**What you have to do:**
From the line containing "Task: Click the blue" through the last line of the records below, output every line exactly, both ends included, except the pictures.

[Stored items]
= = = =

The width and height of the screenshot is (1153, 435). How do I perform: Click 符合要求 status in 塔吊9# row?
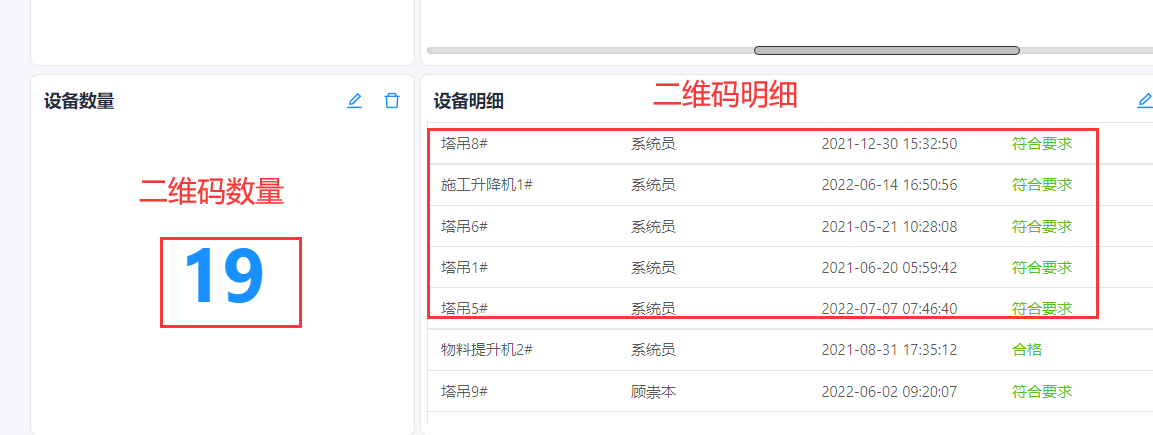click(1041, 392)
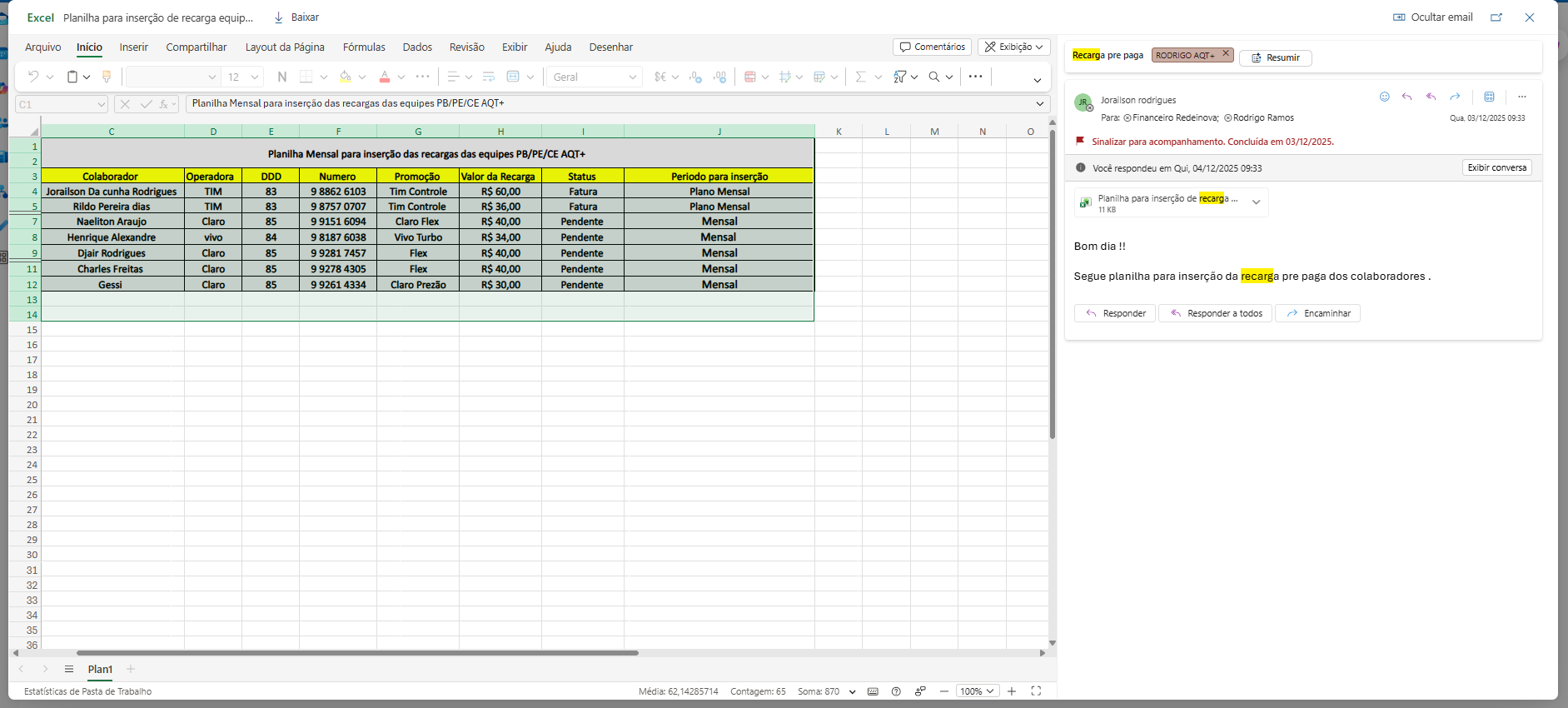The height and width of the screenshot is (708, 1568).
Task: Click the AutoSum sigma icon
Action: point(860,77)
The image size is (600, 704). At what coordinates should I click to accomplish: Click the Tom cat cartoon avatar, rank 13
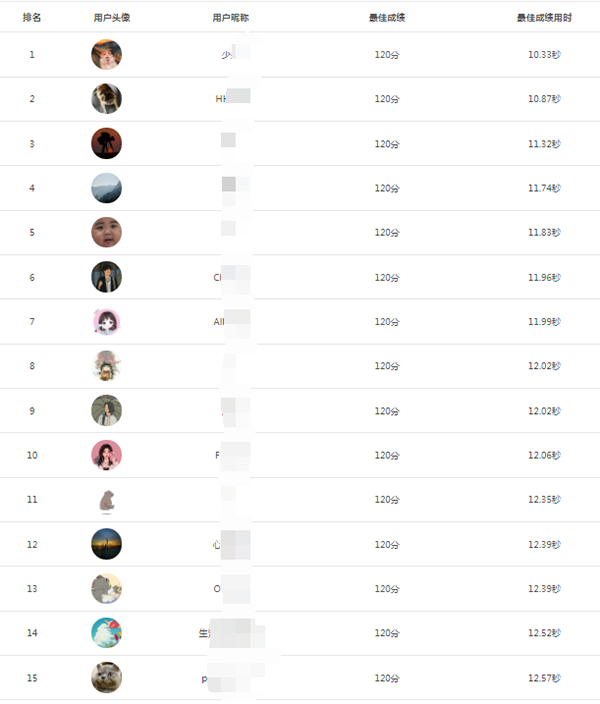(x=106, y=588)
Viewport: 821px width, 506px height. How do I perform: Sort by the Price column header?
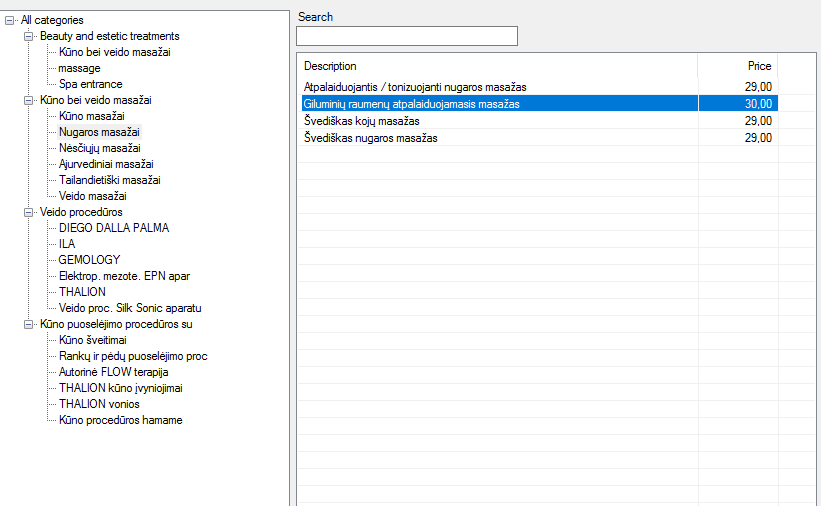pos(737,66)
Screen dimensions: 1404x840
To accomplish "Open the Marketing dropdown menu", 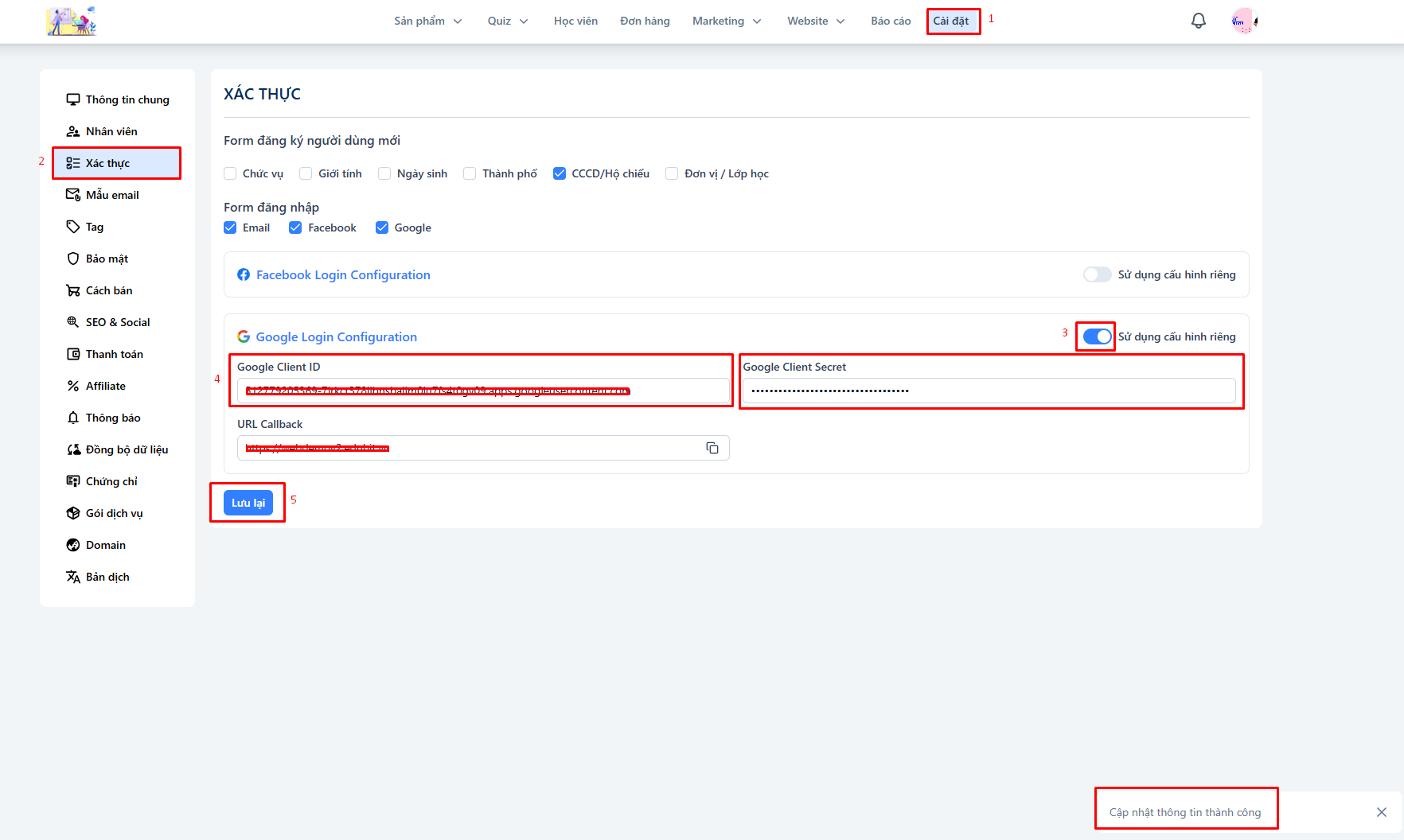I will click(726, 21).
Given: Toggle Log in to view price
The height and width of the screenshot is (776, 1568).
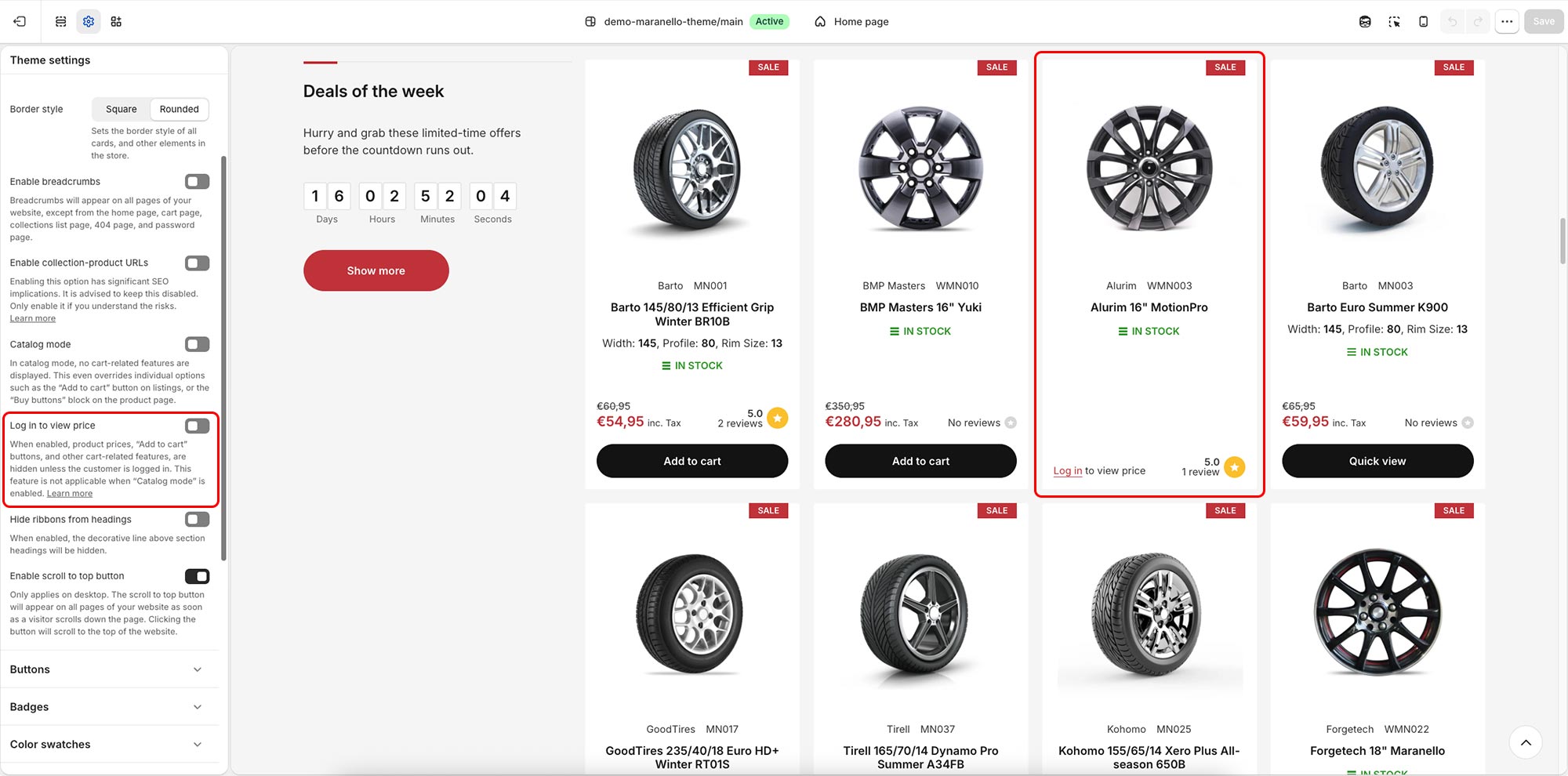Looking at the screenshot, I should (x=197, y=426).
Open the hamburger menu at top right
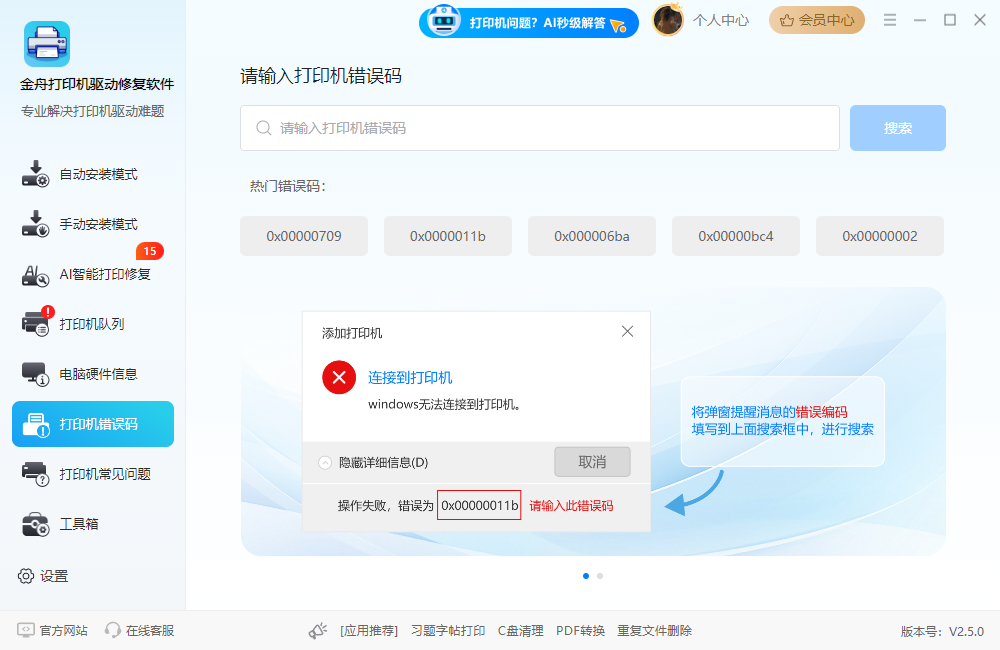This screenshot has width=1000, height=650. click(x=889, y=18)
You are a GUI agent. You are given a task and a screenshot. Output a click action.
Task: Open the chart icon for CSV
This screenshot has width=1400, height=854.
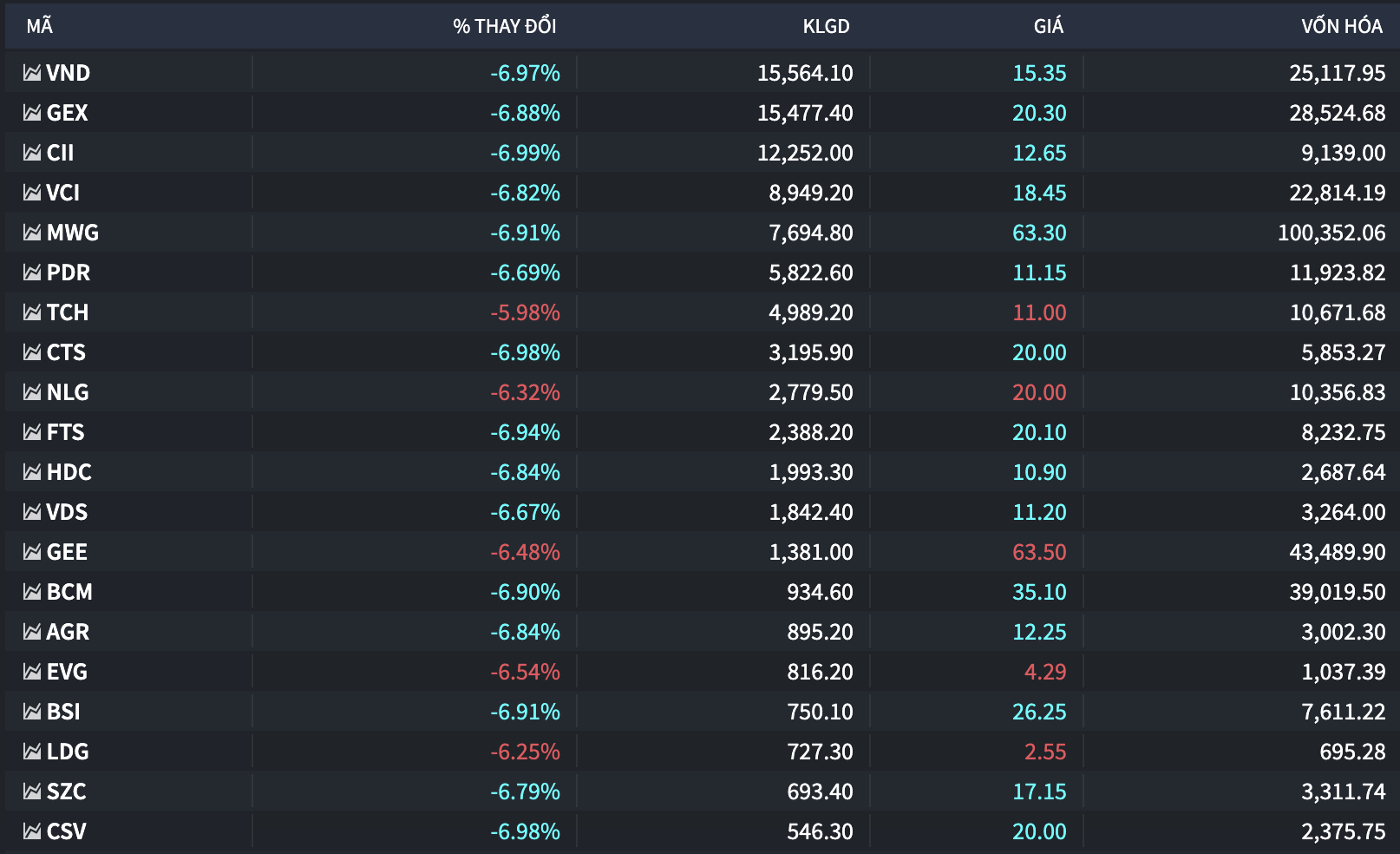click(32, 831)
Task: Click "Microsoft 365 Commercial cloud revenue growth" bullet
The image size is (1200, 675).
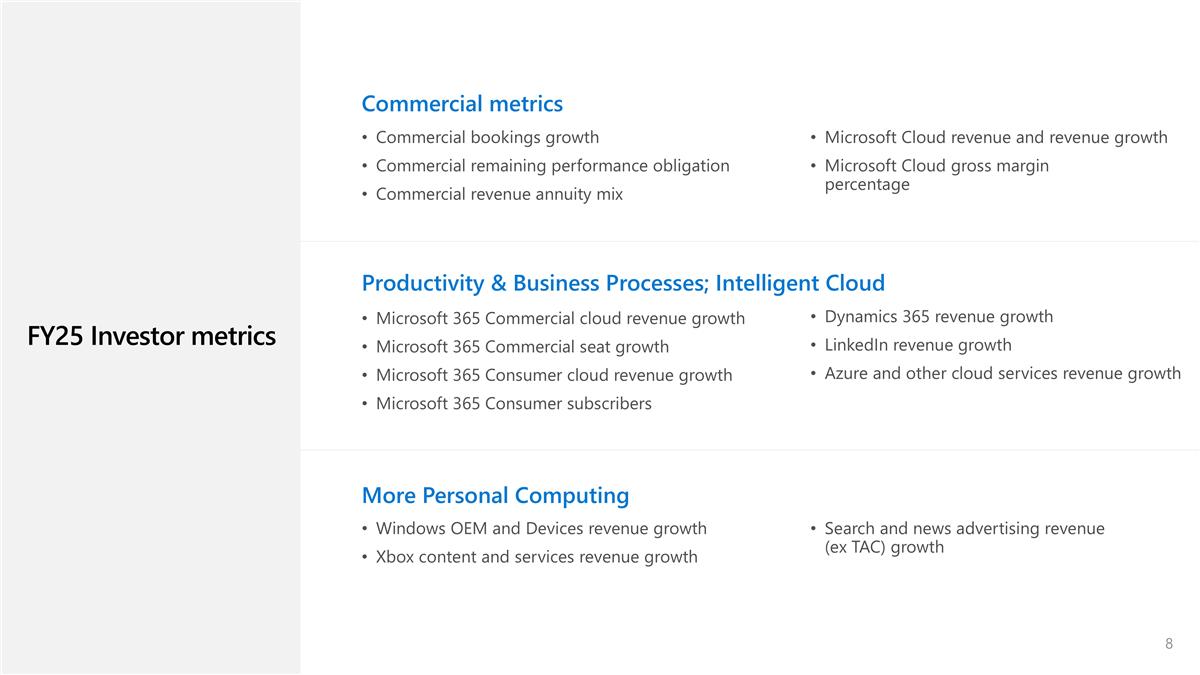Action: [x=560, y=318]
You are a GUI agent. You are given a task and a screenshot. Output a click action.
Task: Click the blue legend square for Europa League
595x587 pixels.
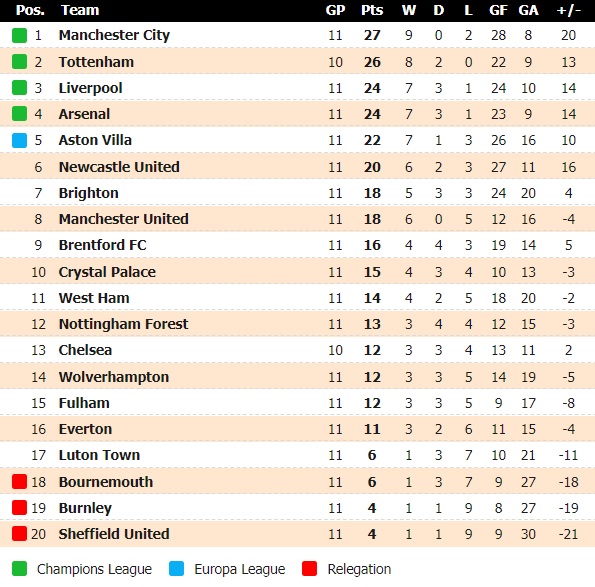click(x=176, y=569)
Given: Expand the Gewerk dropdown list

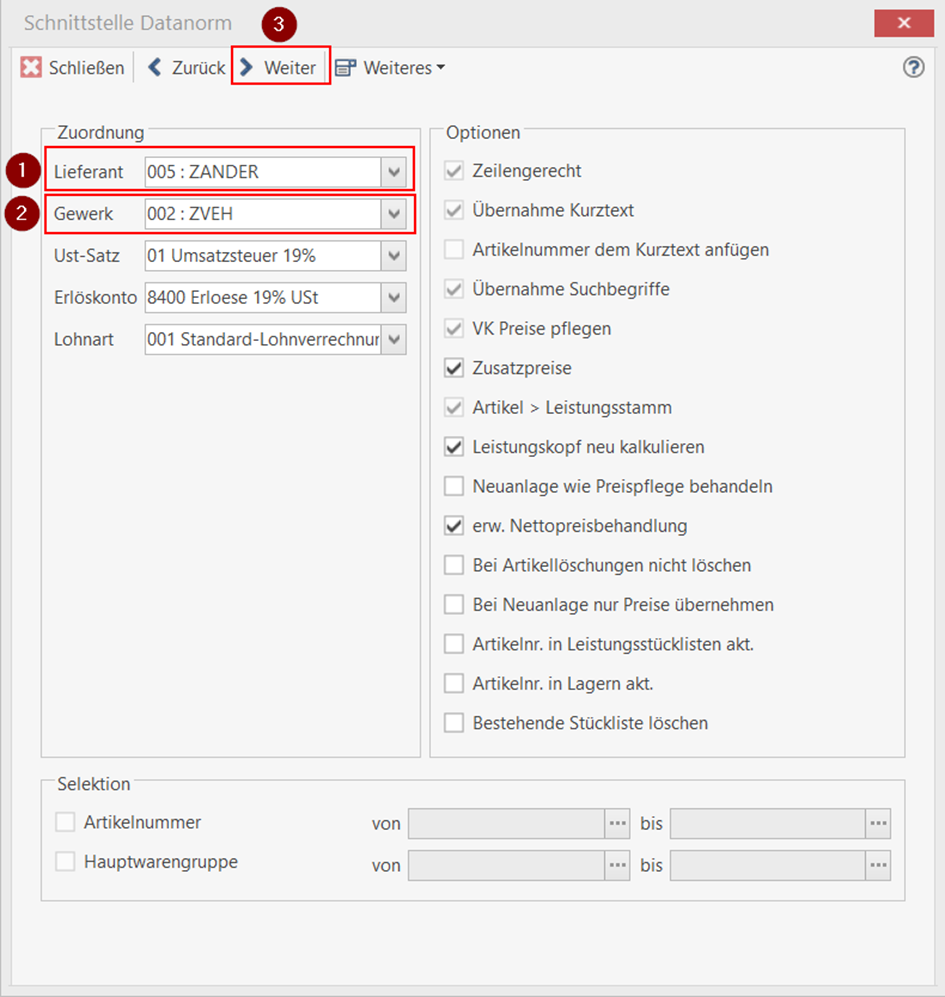Looking at the screenshot, I should 393,214.
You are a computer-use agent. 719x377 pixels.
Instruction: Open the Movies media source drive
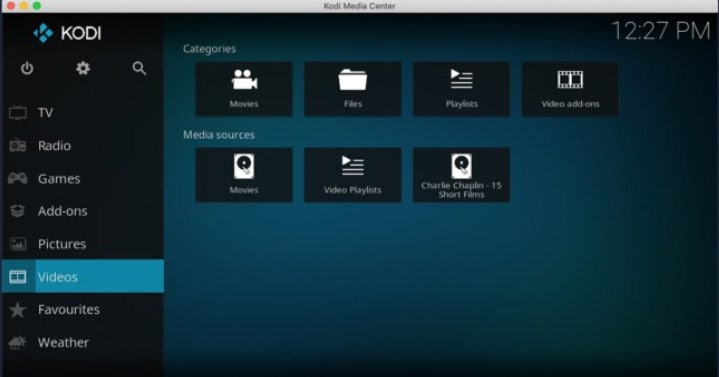tap(244, 175)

= = = =

**Exercise result:**
Task: Click the blue legend square for Europa League
595x587 pixels.
click(x=176, y=569)
Given: Expand the Gewerk dropdown list

Looking at the screenshot, I should 393,214.
You are a computer-use agent. 719x377 pixels.
Instruction: Open the Movies media source drive
tap(244, 175)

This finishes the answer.